■ ACTIVITY
Answer with the exact lines of the following material from the one containing "Task: Add new order tab with plus icon" through the one containing "The image size is (1024, 686).", both end lines included.

■ MATERIAL FOR THE TASK
*** Begin section ***

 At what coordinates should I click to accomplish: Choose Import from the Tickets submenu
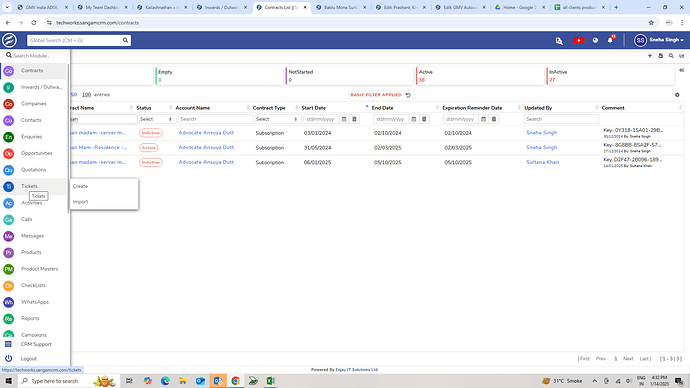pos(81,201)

*** End section ***
*** Begin section ***

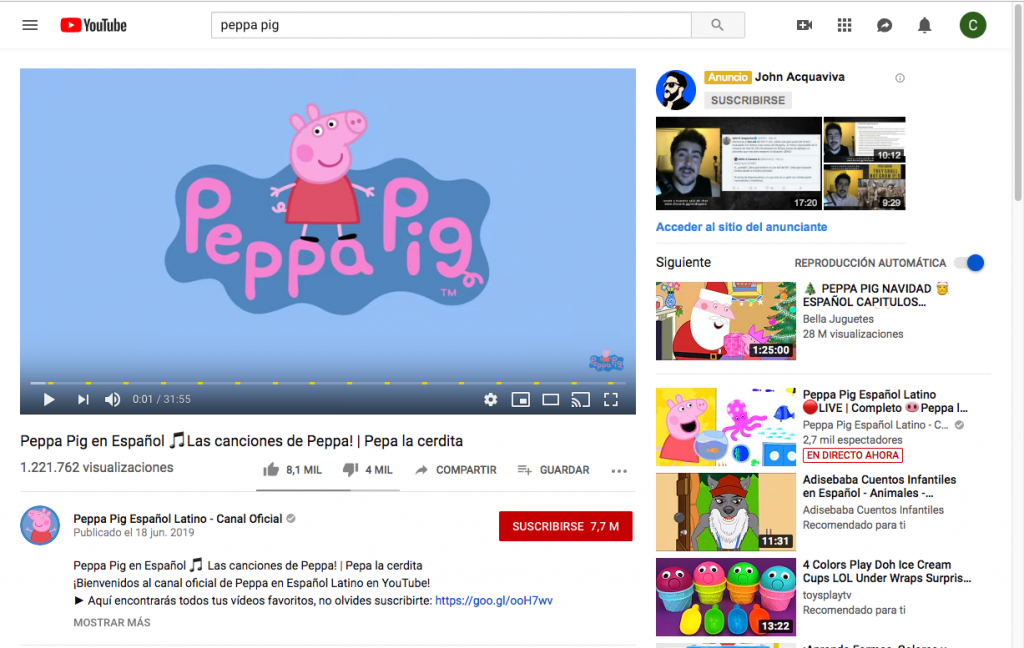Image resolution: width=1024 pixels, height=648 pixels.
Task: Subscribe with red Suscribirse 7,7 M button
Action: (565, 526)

*** End section ***
*** Begin section ***

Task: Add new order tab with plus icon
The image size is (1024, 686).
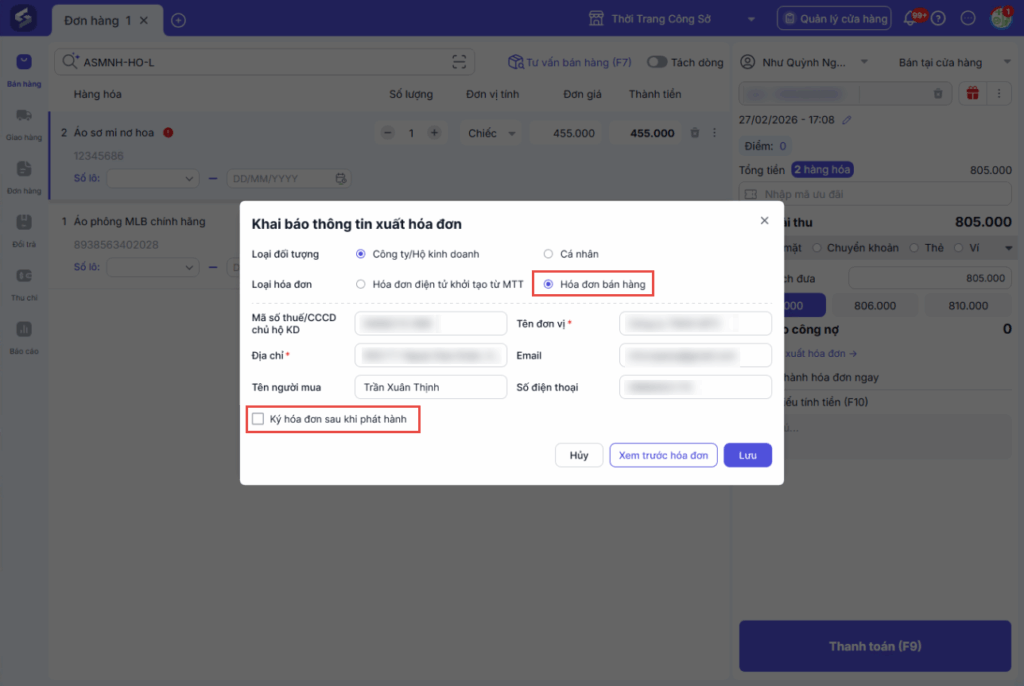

*** End section ***

■ EXERCISE ANSWER
Task: Add new order tab with plus icon
The image size is (1024, 686).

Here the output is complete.